Figure 4c is the nanoindentation load-depth curve of the alloy, which directly shows the hardness differences of the (Al) matrix, Al₄Ca, and Al₄Ca + T phases. The elastic strain to failure (H/E) and the plastic deformation resistance factor (H³/E²) were calculated based on Young’s modulus (E) and hardness (H), and the results were shown in

Table 3. Comparison of nanoindentation data of different phases.

Phase	E (Gpa)	H (Gpa)	H/E	H3/E2 (Gpa)
(Al) matrix	70.2	0.443	6.31 × 10−3	1.76 × 10−5
Al4Ca	63.0	0.650	1.03 × 10−2	6.93 × 10−5
Al4Ca + T	66.2	1.25	1.89 × 10−2	4.46 × 10−4

, indicating that the combination of Al₄Ca + T phase was the relative tougher phase [33]. However, the H/E and H³/E² differences between Al₄Ca + T and Al₄Ca were not large, which also made the alloy maintain good plasticity. The relatively tougher eutectic phase and fine grain made Al-Ca-Fe alloy exhibit better mechanical properties.
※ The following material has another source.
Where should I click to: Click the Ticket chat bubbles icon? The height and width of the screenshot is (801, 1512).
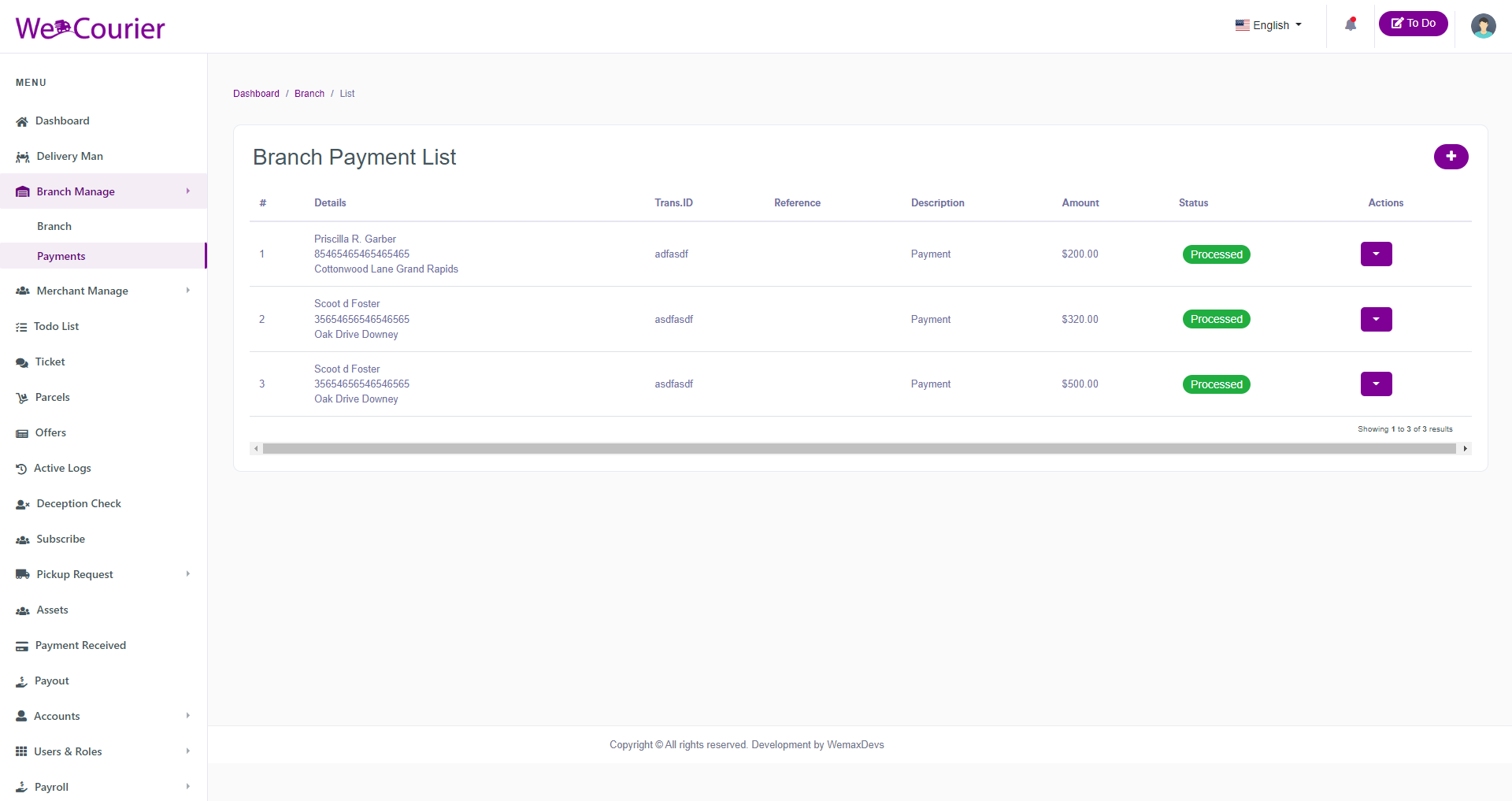click(22, 362)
Compared to the Al-Mg and Al-Mn alloys, the Al-Ca-Fe alloys have very few solid-solution atoms, and their strength is mainly improved through fine-grain strengthening rather than precipitation strengthening or solid-solution strengthening. This type of alloy can add additional trace elements (such as Sc, Zr) to form a dispersed second phase to improve strength, endowing the alloy with excellent deformation properties as well as electrical and thermal conductivity [26,34]. Such alloys could simplify the heat treatment process, save energy, and reduce carbon emissions.

4. Discussion

The STEM EDS mapping results of the as-rolled Al-Ca-Fe alloy are shown in Figure 5, and the results of the chemical composition analysis of the area shown are summarized in

Table 4. Concentrations of different regions in Figure 5 of the alloy composition in the spectrum (at%).

Element	Al	Ca	Fe
1	79.50	7.05	13.46
2	83.36	5.36	11.28
3	82.74	5.71	11.55
4	76.77	6.22	17.01

. The EDS mapping allowed for a clear distinction between the T phase and the Al₄Ca phase. The rolled T phase mainly existed in a rod-like form, but there were also a few block-like structures present. The atomic ratio of Ca and Fe was close to 1:2. The ternary phase of the Al-Ca-Fe in the CIF (Crystallographic Information File) may exist in the form of Al₈CaFe₄, and the experimental composition proved that the T phase of Al-Ca-Fe in the alloy was not Al₈CaFe₄, but was close to Al₁₀CaFe₂, similar to Al₁₀CeFe₂ and Al₁₀LaFe₂. It was also possible to observe the Al₄Ca phase near the T phase, which was the green area in the figure.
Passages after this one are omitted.